Saving debug log to /var/log/letsencrypt/letsencrypt.log
Obtaining a new certificate
Performing the following challenges:
tls-sni-01 challenge for motivatincentivos.com
tls-sni-01 challenge for www.motivatincentivos.com
Waiting for verification…
Cleaning up challenges
Failed authorization procedure. www.motivatincentivos.com (tls-sni-01): urn:acme:error:connection :: The s erver could not connect to the client to verify the
domain :: Timeout, motivatincentivos.com (tls-sni-01): urn:acme:error:connection :: The server could not connect to the client to verify the domain :: Timeout
To fix these errors, please make sure that your domain name was
entered correctly and the DNS A/AAAA record(s) for that domain
contain(s) the right IP address. Additionally, please check that
your computer has a publicly routable IP address and that no
firewalls are preventing the server from communicating with the
client. If you’re using the webroot plugin, you should also verify
that you are serving files from the webroot path you provided.
ubuntu@ip-10-0-0-131:~/proyectosNode/Motivathttps01$
====================
My web server is (include version):
I have no a web server installed. The web server is part of my Node app.
My app listens for protolol HTTP + IP server + port 3000. Example: http://xxx.xxx.xxx:3000
Godaddy is my domain provider.
The operating system my web server runs on is (include version):
Linux Ubuntu 16.04.2 LTS
My hosting provider, if applicable, is:
VPS and EC2 - Amazon AWS
I can login to a root shell on my machine (yes or no, or I don’t know):
Login with a user with administrator capabilities.
I’m using a control panel to manage my site (no, or provide the name and version of the control panel):
I am using Putty from Windows 7
A SSH connection with a IP and a key
You likely need to update your AWS security group (and possibly server firewall) to allow inbound connections on port 80/443 for Let’s Encrypt to connect. The tls-sni-01 challenge uses port 443, and with the standalone plugin Certbot will start its own temporary server to service the necessary requests.
Will start a web server on port 443 to serve the challenge and validate your domains so Let’s Encrypt will try to connect directly to motivatincentivos.com on port 443 but right now, the web server is a Microsoft IIS that is serving a page with a frame loading your content from other ip`on port 3000.
I’m sorry but I do not understand what I should do.

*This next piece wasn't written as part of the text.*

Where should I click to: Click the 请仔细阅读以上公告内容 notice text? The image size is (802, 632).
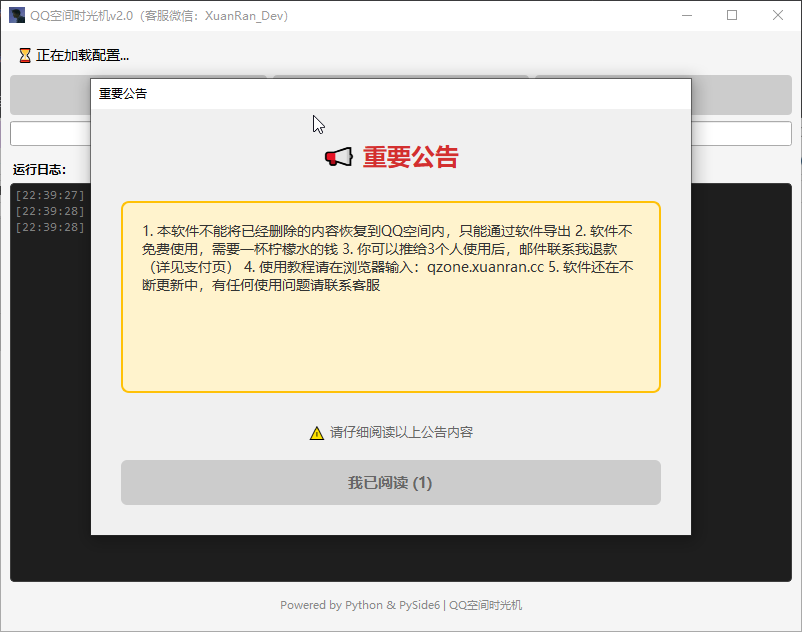click(401, 433)

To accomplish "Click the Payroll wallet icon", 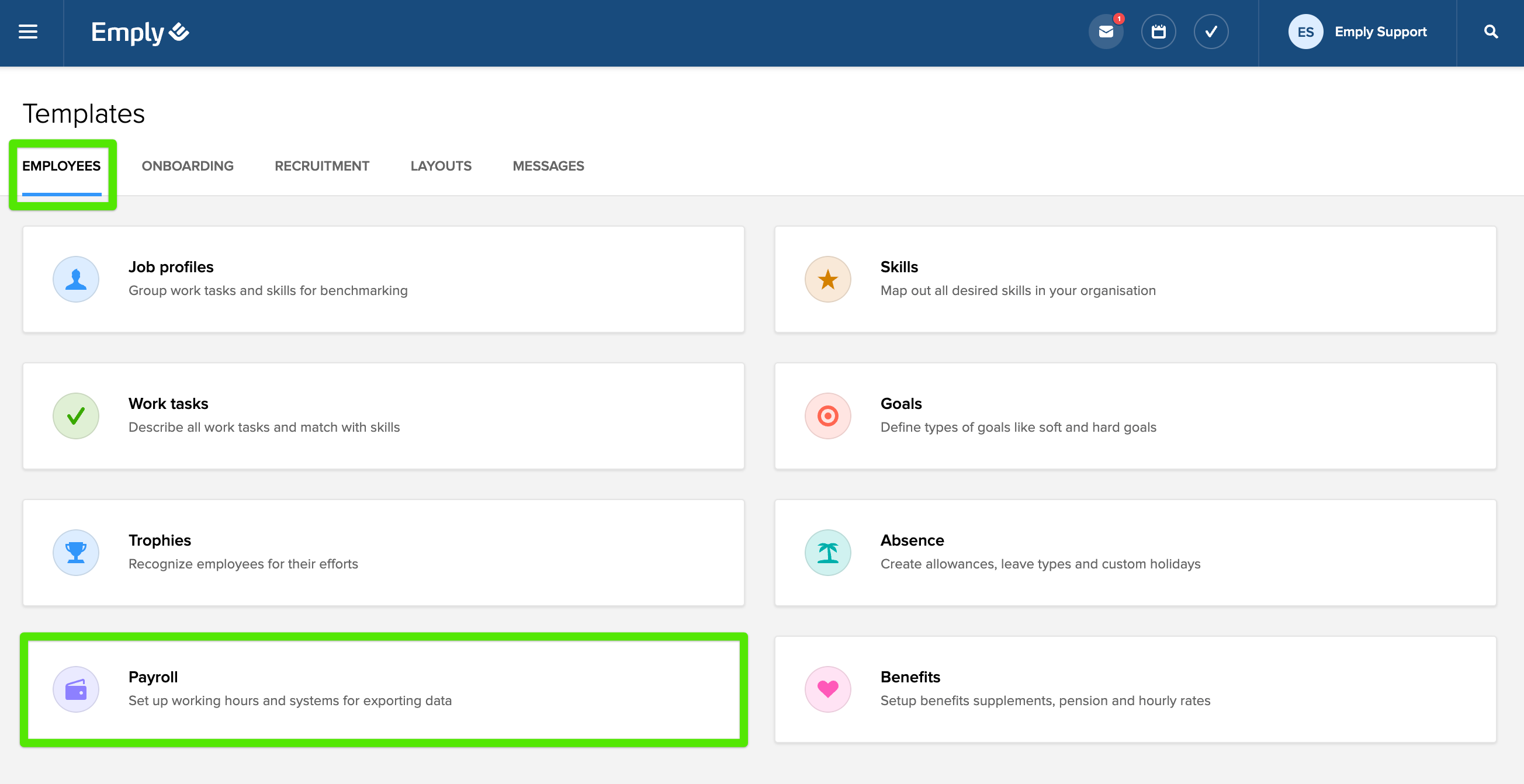I will (x=76, y=689).
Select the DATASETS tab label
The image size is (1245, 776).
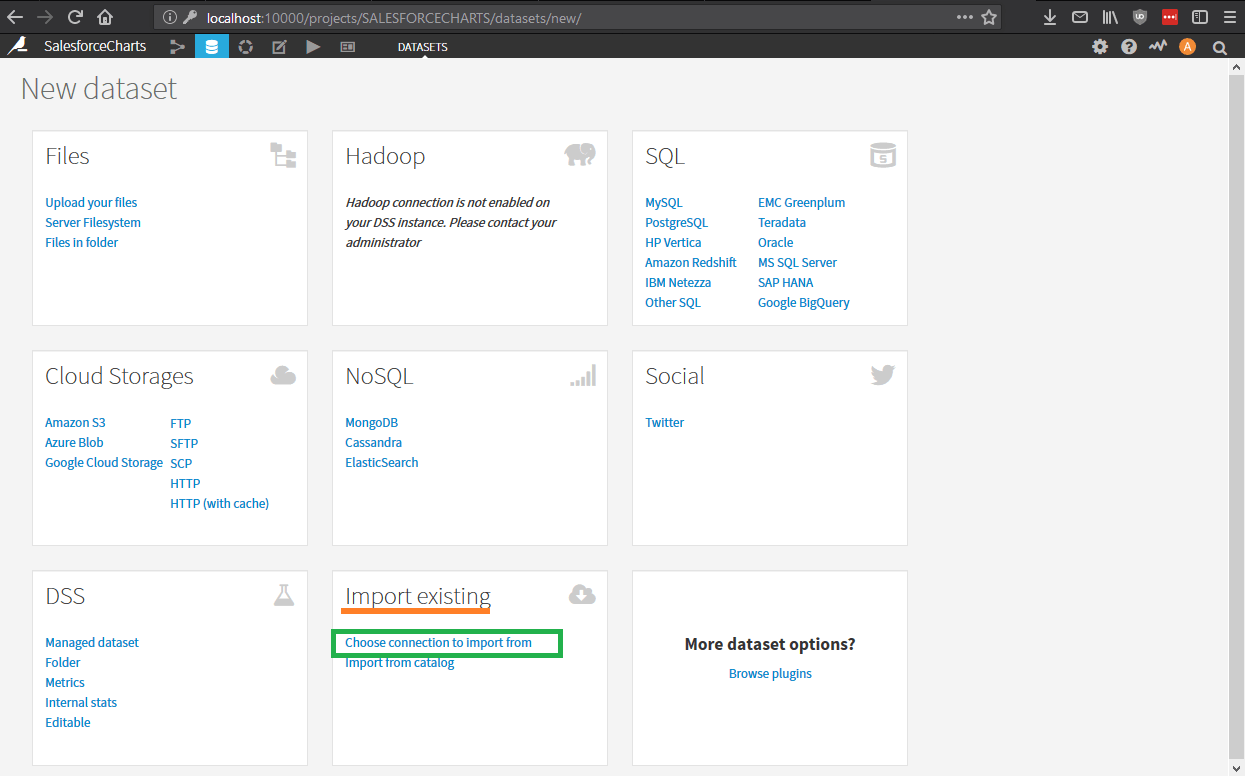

I understand that port 443 is available for the https protocol and just for that I need the certificates.
At the moment the App runs listening to the port 3000 because so I have it programmed inside the server of App Node.js.
As I said, your domain motivatincentivos.com points to ip 50.63.202.18 and the content on port 80 is being served by the web server Microsoft IIS. The only content that is served is an html with an iframe pointing to your AWS server 34.227.63.247 on port 3000.
When you run certbot using standalone, it will start a web server on port 443 to serve the challenge to validate your domain. And this web server is available on your AWS server (34.227.63.247) but there is no way to reach it on port 443 using your domain name because it points to another server (50.63.202.18) and this server is not redirecting the requests to your real server.
I don’t know how do you need/want to implement your site and don’t know the reason to use a frame “redirection” for your domain but the fast way to solve your issue is to change the DNS A record for your domain motivatincentivos.com and point it to your real server 34.227.63.247 instead of 50.63.202.18.